Не в силах моргнуть, Тимур смотрел, как машут перистыми листьями пальмы вдоль дороги. Теперь это была просто полоса утоптанного, янтарно-жёлтого грунта. По сторонам полосы возвышались холмики искрящегося на ярком солнце песка. Песок тихо, на грани слуха, шуршал под ветром. С вершин треугольных барханчиков, успевших нарасти у обочины, слетали невесомые струйки песчинок.
Видение янтарной дороги, нереально прекрасного моря, синеющего сквозь кружево пальмовых листьев, заставило Тимура оцепенеть. Почему-то сладко заныло там, где сердце, в голове зашумел, нарастая, шорох листьев и шелест песка. Мысль, что это побережье, пальмы у обочины, синее море не настоящие и сейчас пропадут, растают в воздухе, показалась невыносимой.
Он глянул вниз. Под ногами, между подошвами зимних ботинок чернел кусок мёрзлого асфальта. Пятачок ледяной земли неуловимо менял очертания, расплывался на краю зрения и норовил встать дыбом. Тимур вздрогнул, и тут же чей-то истошный крик ударил в уши, пронзил ледяной иглой. Его выбросило из морока, и первое, что Тимур увидел — скорченная, с неестественно выгнутой левой ногой фигура Васяна на дороге, возле бордюра. И розовый зад уносящейся прочь машины.
Мгновение, которого могло хватить, чтобы спасти друга, было упущено. Оно бездарно пропало, пока Тимур, как последний дурак, таращился на морок, на глупый мираж.
Несколько дней после случившегося кошмара выпали из памяти. Только отдельные фрагменты: неподвижное тело Васяна на больничной кровати, его синеватое, с чёрными кругами вокруг глаз лицо. Голос врача: «Жить будет, а вот ходить — вряд ли». Безумная надежда, что друзья скинутся и соберут денег на операцию. А потом стало ещё хуже.
Он залез в Интернет и посмотрел, что может значить тот морок, который привиделся ему на дороге. Тимур не хотел, чтобы это повторилось.
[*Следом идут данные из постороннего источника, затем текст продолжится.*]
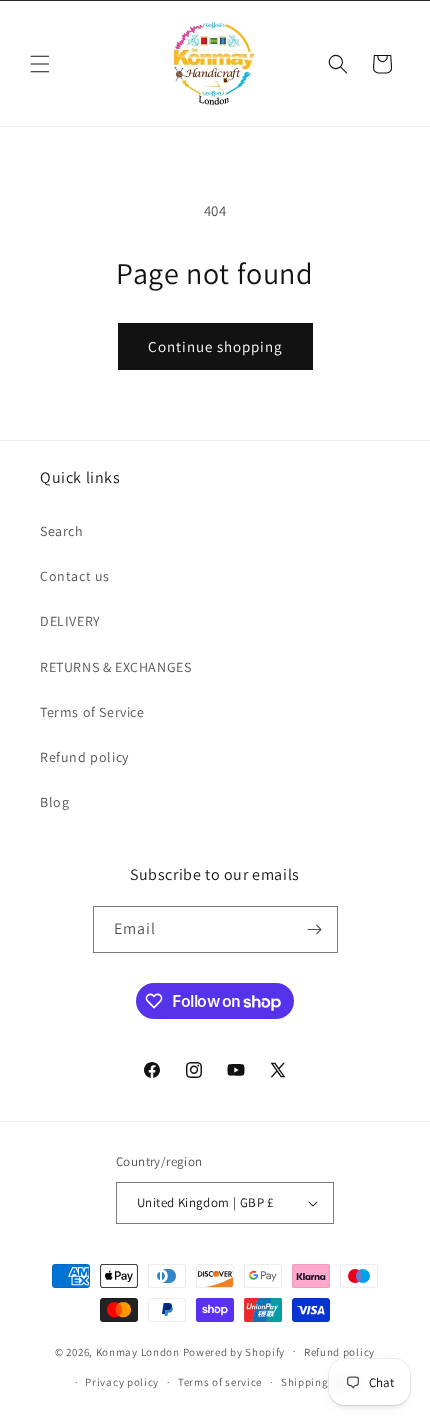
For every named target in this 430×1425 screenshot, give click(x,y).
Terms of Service (92, 712)
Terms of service (220, 1382)
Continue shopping (215, 346)
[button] (40, 64)
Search (62, 531)
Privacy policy (122, 1382)
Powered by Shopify (234, 1351)
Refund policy (84, 757)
Наверное, во всём виноваты те сигареты, которыми их накануне угостил дядя Васяна, весёлый моряк Виталий.
Но то, что Тимур увидел, пройдя по ссылкам, заставило его примёрзнуть к стулу. Он закрыл страничку — яркую, всю в квадратиках всплывающей рекламы, и зажмурился. Потом дрожащим пальцем ткнул в кнопку, и перечитал ещё раз.
Он покойник. Опухоль мозга на последней стадии. Галлюцинации и прочие штуки. Ты не жилец, Тимка.
И вот, уже ночью, когда он ворочался без сна на кровати, возник гениальный план. Раз он всё равно не жилец, терять ему нечего. Зато Тимур может помочь другу.
Он узнал, что розовая машина проезжает по дороге регулярно. Автомобиль не из дешёвых, у водителя-блондинки деньги наверняка есть, и немаленькие. Если всё сделать правильно, она рада будет выложить последнюю копейку, лишь бы не загреметь в тюрьму. А уж Тимур постарается, чтобы никто не усомнился — девица сама виновата. Сбила бедного парня на пешеходном переходе, сделала калекой.
Сначала он хотел, чтобы насмерть. Лучше так, чем мучиться. Но вспомнил Васяна, и решил сначала вытрясти из фифы деньги. А уж потом можно и умереть спокойно.
* * *
Тимур повёл плечами, покачался на напружиненных ногах, не отрывая взгляд от розовой машины. Вот передние колёса пересекли невидимую черту, мысленно проведённую им поперёк дороги. За стеклом лицо блондинки в тёмных очках, длинная чёлка свесилась на лоб. Пора!
На мгновение, на один краткий миг, ему стало страшно. Он глубоко вздохнул, регулируя дыхание, и упруго, как делал много раз на тренировках, оттолкнулся от бордюрного камня. Не дрейфь, Тимка. Или грудь в крестах, или голова в кустах. Третьего не дано.
Вспыхнул огненным зрачком стеклянный глаз фары, разинул хищную акулью пасть белый радиатор. Тимур не почувствовал ничего, только толчок в бок. Зрение вдруг странно расфокусировалось, и уже знакомый пейзаж с пальмами поплыл перед глазами. Тошно покачался, тягуче занимая весь видимый объём пространства, и замер.
Тимур лежал посреди янтарной полосы дороги, уткнувшись носом с пыль. Медленно поднял голову. Прямо перед ним, на расстоянии вытянутой руки, стояла, накренившись на один бок, дощатая двуколка. Лёгкая, слепленная из узких деревянных плашек, с далеко вынесенными тонкими оглоблями. В упряжи бился, взвиваясь на дыбы и перебирая стройными, сильными ногами, соловый конь. Полукружья подков отсвечивали серебром.